++++ ITEMS

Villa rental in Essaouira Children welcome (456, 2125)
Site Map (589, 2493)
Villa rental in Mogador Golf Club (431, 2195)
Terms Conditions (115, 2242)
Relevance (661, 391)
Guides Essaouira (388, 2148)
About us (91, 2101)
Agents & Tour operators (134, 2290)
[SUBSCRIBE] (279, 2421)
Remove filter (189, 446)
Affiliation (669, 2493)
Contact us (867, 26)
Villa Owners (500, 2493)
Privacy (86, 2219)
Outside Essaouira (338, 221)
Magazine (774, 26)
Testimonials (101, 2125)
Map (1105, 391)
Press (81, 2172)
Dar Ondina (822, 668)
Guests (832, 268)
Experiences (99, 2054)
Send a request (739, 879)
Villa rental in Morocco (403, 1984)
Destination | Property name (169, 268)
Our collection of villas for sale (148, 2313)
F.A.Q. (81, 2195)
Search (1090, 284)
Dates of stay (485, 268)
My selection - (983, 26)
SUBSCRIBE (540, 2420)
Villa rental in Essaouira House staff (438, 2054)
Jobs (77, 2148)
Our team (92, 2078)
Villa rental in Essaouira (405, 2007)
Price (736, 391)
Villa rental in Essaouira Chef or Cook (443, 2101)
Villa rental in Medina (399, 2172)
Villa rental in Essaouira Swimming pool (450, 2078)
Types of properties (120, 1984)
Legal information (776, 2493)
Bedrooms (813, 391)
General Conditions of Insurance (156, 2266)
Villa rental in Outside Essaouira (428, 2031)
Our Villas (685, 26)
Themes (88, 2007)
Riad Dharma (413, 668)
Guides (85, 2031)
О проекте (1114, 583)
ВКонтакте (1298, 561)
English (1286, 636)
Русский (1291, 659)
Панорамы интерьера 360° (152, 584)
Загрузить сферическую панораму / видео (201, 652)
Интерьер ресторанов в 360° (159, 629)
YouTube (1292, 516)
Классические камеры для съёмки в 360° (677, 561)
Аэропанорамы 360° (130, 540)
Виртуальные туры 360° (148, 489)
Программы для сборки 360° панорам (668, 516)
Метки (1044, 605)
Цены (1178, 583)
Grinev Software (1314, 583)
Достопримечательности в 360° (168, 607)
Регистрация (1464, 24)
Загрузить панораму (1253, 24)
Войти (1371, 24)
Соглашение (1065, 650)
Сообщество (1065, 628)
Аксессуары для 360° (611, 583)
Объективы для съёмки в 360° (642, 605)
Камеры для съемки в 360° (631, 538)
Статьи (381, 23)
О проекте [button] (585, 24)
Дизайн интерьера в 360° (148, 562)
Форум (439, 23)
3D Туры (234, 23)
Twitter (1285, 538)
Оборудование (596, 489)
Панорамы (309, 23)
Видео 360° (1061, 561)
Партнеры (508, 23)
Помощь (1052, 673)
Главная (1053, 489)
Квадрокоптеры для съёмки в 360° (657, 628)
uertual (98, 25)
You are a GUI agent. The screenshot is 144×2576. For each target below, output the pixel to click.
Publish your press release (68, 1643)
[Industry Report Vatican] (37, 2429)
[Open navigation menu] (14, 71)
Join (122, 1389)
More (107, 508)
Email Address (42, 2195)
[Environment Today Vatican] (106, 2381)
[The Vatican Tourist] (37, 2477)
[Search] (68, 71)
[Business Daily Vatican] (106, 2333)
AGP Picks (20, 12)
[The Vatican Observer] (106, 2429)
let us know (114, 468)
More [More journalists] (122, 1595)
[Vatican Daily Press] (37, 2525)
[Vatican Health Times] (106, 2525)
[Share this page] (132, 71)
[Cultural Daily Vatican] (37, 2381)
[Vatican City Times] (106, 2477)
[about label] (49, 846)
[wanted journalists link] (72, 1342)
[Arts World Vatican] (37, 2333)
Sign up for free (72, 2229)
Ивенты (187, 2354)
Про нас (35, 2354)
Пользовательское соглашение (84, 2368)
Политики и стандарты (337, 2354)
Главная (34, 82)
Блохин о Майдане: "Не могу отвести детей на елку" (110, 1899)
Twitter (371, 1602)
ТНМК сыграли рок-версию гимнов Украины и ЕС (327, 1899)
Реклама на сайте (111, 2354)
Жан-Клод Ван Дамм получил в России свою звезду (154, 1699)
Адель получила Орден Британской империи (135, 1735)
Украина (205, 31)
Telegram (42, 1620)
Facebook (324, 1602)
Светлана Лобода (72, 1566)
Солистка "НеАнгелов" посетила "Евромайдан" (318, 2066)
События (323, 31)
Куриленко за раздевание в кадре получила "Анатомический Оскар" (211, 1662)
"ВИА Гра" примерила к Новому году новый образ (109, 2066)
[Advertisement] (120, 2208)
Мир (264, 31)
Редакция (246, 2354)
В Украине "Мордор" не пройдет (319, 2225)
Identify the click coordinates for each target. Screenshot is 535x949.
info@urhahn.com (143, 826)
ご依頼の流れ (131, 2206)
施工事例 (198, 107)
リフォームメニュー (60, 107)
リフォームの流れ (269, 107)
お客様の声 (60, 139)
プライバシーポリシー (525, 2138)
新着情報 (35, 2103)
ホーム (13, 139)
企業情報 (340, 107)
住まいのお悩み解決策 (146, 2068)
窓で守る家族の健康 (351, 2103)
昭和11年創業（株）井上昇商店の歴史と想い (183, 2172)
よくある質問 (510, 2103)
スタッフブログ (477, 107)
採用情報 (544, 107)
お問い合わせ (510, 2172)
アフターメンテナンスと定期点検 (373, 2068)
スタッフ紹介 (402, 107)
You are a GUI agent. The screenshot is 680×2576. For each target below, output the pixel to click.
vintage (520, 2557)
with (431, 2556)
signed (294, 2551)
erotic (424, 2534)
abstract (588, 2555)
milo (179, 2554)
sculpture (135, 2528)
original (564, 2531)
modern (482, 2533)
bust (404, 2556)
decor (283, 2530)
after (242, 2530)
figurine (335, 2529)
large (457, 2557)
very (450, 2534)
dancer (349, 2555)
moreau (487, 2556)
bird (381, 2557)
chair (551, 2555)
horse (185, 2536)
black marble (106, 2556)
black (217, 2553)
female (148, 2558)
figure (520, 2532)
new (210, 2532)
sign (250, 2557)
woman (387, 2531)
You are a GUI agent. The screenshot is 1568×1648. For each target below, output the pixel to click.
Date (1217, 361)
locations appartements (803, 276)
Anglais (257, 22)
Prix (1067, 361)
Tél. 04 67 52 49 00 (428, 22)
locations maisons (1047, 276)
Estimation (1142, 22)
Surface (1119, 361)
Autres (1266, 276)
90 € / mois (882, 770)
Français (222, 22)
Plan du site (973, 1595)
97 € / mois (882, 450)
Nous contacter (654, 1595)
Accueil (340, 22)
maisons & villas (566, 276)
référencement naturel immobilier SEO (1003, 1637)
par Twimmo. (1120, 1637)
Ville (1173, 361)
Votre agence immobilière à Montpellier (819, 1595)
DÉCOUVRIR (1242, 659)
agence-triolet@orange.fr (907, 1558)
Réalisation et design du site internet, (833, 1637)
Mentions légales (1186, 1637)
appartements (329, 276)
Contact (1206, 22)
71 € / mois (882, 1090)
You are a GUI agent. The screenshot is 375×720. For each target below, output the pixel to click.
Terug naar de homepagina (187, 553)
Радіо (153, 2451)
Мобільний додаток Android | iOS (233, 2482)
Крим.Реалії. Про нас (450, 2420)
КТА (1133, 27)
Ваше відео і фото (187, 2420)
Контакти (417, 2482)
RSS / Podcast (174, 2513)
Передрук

++++++++

Rewrite the data above, substituting "Mogador" for every occurrence of "Essaouira" and leaving all other text unchanged.

SOLUTION FOR THIS EXERCISE:
Villa rental in Mogador Children welcome (456, 2125)
Site Map (589, 2493)
Villa rental in Mogador Golf Club (431, 2195)
Terms Conditions (115, 2242)
Relevance (661, 391)
Guides Mogador (388, 2148)
About us (91, 2101)
Agents & Tour operators (134, 2290)
[SUBSCRIBE] (279, 2421)
Remove filter (189, 446)
Affiliation (669, 2493)
Contact us (867, 26)
Villa Owners (500, 2493)
Privacy (86, 2219)
Outside Mogador (338, 221)
Magazine (774, 26)
Testimonials (101, 2125)
Map (1105, 391)
Press (81, 2172)
Dar Ondina (822, 668)
Guests (832, 268)
Experiences (99, 2054)
Send a request (739, 879)
Villa rental in Morocco (403, 1984)
Destination | Property name (169, 268)
Our collection of villas for sale (148, 2313)
F.A.Q. (81, 2195)
Search (1090, 284)
Dates of stay (485, 268)
My selection - (983, 26)
SUBSCRIBE (540, 2420)
Villa rental in Mogador House staff (438, 2054)
Jobs (77, 2148)
Our team (92, 2078)
Villa rental in Mogador (405, 2007)
Price (736, 391)
Villa rental in Mogador Chef or Cook (443, 2101)
Villa rental in Medina (399, 2172)
Villa rental in Mogador Swimming pool (450, 2078)
Types of properties (120, 1984)
Legal information (776, 2493)
Bedrooms (813, 391)
General Conditions of Insurance (156, 2266)
Villa rental in Outside Mogador (428, 2031)
Our Villas (685, 26)
Themes (88, 2007)
Riad Dharma (413, 668)
Guides (85, 2031)
О проекте (1114, 583)
ВКонтакте (1298, 561)
English (1286, 636)
Русский (1291, 659)
Панорамы интерьера 360° (152, 584)
Загрузить сферическую панораму / видео (201, 652)
Интерьер ресторанов в 360° (159, 629)
YouTube (1292, 516)
Классические камеры для съёмки в 360° (677, 561)
Аэропанорамы 360° (130, 540)
Виртуальные туры 360° (148, 489)
Программы для сборки 360° панорам (668, 516)
Метки (1044, 605)
Цены (1178, 583)
Grinev Software (1314, 583)
Достопримечательности в 360° (168, 607)
Регистрация (1464, 24)
Загрузить панораму (1253, 24)
Войти (1371, 24)
Соглашение (1065, 650)
Сообщество (1065, 628)
Аксессуары для 360° (611, 583)
Объективы для съёмки в 360° (642, 605)
Камеры для съемки в 360° (631, 538)
Статьи (381, 23)
О проекте [button] (585, 24)
Дизайн интерьера в 360° (148, 562)
Форум (439, 23)
3D Туры (234, 23)
Twitter (1285, 538)
Оборудование (596, 489)
Панорамы (309, 23)
Видео 360° (1061, 561)
Партнеры (508, 23)
Помощь (1052, 673)
Главная (1053, 489)
Квадрокоптеры для съёмки в 360° (657, 628)
uertual (98, 25)
You are a GUI agent. The screenshot is 144×2576. For each target below, output the pixel to click.
Publish your press release (68, 1643)
[Industry Report Vatican] (37, 2429)
[Open navigation menu] (14, 71)
Join (122, 1389)
More (107, 508)
Email Address (42, 2195)
[Environment Today Vatican] (106, 2381)
[The Vatican Tourist] (37, 2477)
[Search] (68, 71)
[Business Daily Vatican] (106, 2333)
AGP Picks (20, 12)
[The Vatican Observer] (106, 2429)
let us know (114, 468)
More [More journalists] (122, 1595)
[Vatican Daily Press] (37, 2525)
[Vatican Health Times] (106, 2525)
[Share this page] (132, 71)
[Cultural Daily Vatican] (37, 2381)
[Vatican City Times] (106, 2477)
[about label] (49, 846)
[wanted journalists link] (72, 1342)
[Arts World Vatican] (37, 2333)
Sign up for free (72, 2229)
Ивенты (187, 2354)
Про нас (35, 2354)
Пользовательское соглашение (84, 2368)
Политики и стандарты (337, 2354)
Главная (34, 82)
Блохин о Майдане: "Не могу отвести детей на елку" (110, 1899)
Twitter (371, 1602)
ТНМК сыграли рок-версию гимнов Украины и ЕС (327, 1899)
Реклама на сайте (111, 2354)
Жан-Клод Ван Дамм получил в России свою звезду (154, 1699)
Адель получила Орден Британской империи (135, 1735)
Украина (205, 31)
Telegram (42, 1620)
Facebook (324, 1602)
Светлана Лобода (72, 1566)
Солистка "НеАнгелов" посетила "Евромайдан" (318, 2066)
События (323, 31)
Куриленко за раздевание в кадре получила "Анатомический Оскар" (211, 1662)
"ВИА Гра" примерила к Новому году новый образ (109, 2066)
[Advertisement] (120, 2208)
Мир (264, 31)
Редакция (246, 2354)
В Украине "Мордор" не пройдет (319, 2225)
Identify the click coordinates for each target. Screenshot is 535x949.
info@urhahn.com (143, 826)
ご依頼の流れ (131, 2206)
施工事例 (198, 107)
リフォームメニュー (60, 107)
リフォームの流れ (269, 107)
お客様の声 (60, 139)
プライバシーポリシー (525, 2138)
新着情報 (35, 2103)
ホーム (13, 139)
企業情報 (340, 107)
住まいのお悩み解決策 (146, 2068)
窓で守る家族の健康 (351, 2103)
昭和11年創業（株）井上昇商店の歴史と想い (183, 2172)
よくある質問 (510, 2103)
スタッフブログ (477, 107)
採用情報 (544, 107)
お問い合わせ (510, 2172)
アフターメンテナンスと定期点検 (373, 2068)
スタッフ紹介 (402, 107)
You are a GUI agent. The screenshot is 680×2576. For each target below, output the pixel to click.
vintage (520, 2557)
with (431, 2556)
signed (294, 2551)
erotic (424, 2534)
abstract (588, 2555)
milo (179, 2554)
sculpture (135, 2528)
original (564, 2531)
modern (482, 2533)
bust (404, 2556)
decor (283, 2530)
after (242, 2530)
figurine (335, 2529)
large (457, 2557)
very (450, 2534)
dancer (349, 2555)
moreau (487, 2556)
bird (381, 2557)
chair (551, 2555)
horse (185, 2536)
black marble (106, 2556)
black (217, 2553)
female (148, 2558)
figure (520, 2532)
new (210, 2532)
sign (250, 2557)
woman (387, 2531)
You are a GUI agent. The screenshot is 1568×1648. For each target below, output the pixel to click.
Date (1217, 361)
locations appartements (803, 276)
Anglais (257, 22)
Prix (1067, 361)
Tél. 04 67 52 49 00 (428, 22)
locations maisons (1047, 276)
Estimation (1142, 22)
Surface (1119, 361)
Autres (1266, 276)
90 € / mois (882, 770)
Français (222, 22)
Plan du site (973, 1595)
97 € / mois (882, 450)
Nous contacter (654, 1595)
Accueil (340, 22)
maisons & villas (566, 276)
référencement naturel immobilier SEO (1003, 1637)
par Twimmo. (1120, 1637)
Ville (1173, 361)
Votre agence immobilière à Montpellier (819, 1595)
DÉCOUVRIR (1242, 659)
agence-triolet@orange.fr (907, 1558)
Réalisation et design du site internet, (833, 1637)
Mentions légales (1186, 1637)
appartements (329, 276)
Contact (1206, 22)
71 € / mois (882, 1090)
You are a GUI agent. The screenshot is 375×720. For each target below, output the pixel to click.
Terug naar de homepagina (187, 553)
Радіо (153, 2451)
Мобільний додаток Android | iOS (233, 2482)
Крим.Реалії. Про нас (450, 2420)
КТА (1133, 27)
Ваше відео і фото (187, 2420)
Контакти (417, 2482)
RSS / Podcast (174, 2513)
Передрук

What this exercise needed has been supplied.